* _Directions for this task_
Set down exactly the lines from the one containing "Where should I click to: Heart" through the last line of the data below, and no others.
◆ ◆ ◆ ◆ ◆ ◆ ◆
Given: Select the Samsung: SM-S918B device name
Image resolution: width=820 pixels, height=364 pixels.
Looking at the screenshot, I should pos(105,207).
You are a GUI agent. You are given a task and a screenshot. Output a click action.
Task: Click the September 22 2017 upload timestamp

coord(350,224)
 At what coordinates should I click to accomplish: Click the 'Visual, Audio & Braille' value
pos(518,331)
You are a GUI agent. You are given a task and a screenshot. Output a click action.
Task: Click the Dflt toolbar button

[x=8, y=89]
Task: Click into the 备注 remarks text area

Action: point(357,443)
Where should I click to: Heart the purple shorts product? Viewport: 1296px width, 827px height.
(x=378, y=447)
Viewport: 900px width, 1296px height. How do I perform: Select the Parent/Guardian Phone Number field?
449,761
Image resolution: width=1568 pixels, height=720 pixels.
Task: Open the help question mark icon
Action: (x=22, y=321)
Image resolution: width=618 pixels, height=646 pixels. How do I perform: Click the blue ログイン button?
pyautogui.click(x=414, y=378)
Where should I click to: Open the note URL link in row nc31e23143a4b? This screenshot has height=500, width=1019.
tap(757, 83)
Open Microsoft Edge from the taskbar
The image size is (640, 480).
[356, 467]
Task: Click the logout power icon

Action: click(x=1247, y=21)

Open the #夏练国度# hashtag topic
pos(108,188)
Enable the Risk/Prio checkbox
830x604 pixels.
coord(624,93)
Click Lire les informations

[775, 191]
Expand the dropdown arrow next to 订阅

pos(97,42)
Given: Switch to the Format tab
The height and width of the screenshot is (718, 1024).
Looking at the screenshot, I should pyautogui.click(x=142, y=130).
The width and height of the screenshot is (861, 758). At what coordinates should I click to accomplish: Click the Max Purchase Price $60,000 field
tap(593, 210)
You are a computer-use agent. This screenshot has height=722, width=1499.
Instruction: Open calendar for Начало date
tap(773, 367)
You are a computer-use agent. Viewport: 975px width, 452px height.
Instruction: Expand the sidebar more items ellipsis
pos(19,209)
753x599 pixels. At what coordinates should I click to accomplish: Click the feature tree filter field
◆ ◆ ◆ ◆ ◆ ◆ ◆
* _Task output_
Where should I click to: Heart the purple shorts product? Viewport: 1296px width, 827px height.
(x=378, y=447)
Viewport: 900px width, 1296px height. How do I perform: Select the Parent/Guardian Phone Number field?
449,761
Image resolution: width=1568 pixels, height=720 pixels.
Task: Open the help question mark icon
Action: (x=22, y=321)
Image resolution: width=618 pixels, height=646 pixels. How do I perform: Click the blue ログイン button?
pyautogui.click(x=414, y=378)
Where should I click to: Open the note URL link in row nc31e23143a4b? This screenshot has height=500, width=1019.
tap(757, 83)
Open Microsoft Edge from the taskbar
The image size is (640, 480).
[356, 467]
Task: Click the logout power icon

Action: click(x=1247, y=21)

Open the #夏练国度# hashtag topic
pos(108,188)
Enable the Risk/Prio checkbox
830x604 pixels.
coord(624,93)
Click Lire les informations

[775, 191]
Expand the dropdown arrow next to 订阅

pos(97,42)
Given: Switch to the Format tab
The height and width of the screenshot is (718, 1024).
Looking at the screenshot, I should pyautogui.click(x=142, y=130).
The width and height of the screenshot is (861, 758). At what coordinates should I click to accomplish: Click the Max Purchase Price $60,000 field
tap(593, 210)
You are a computer-use agent. This screenshot has height=722, width=1499.
Instruction: Open calendar for Начало date
tap(773, 367)
You are a computer-use agent. Viewport: 975px width, 452px height.
Instruction: Expand the sidebar more items ellipsis
pos(19,209)
753x599 pixels. At what coordinates should I click to accomplish: Click the feature tree filter field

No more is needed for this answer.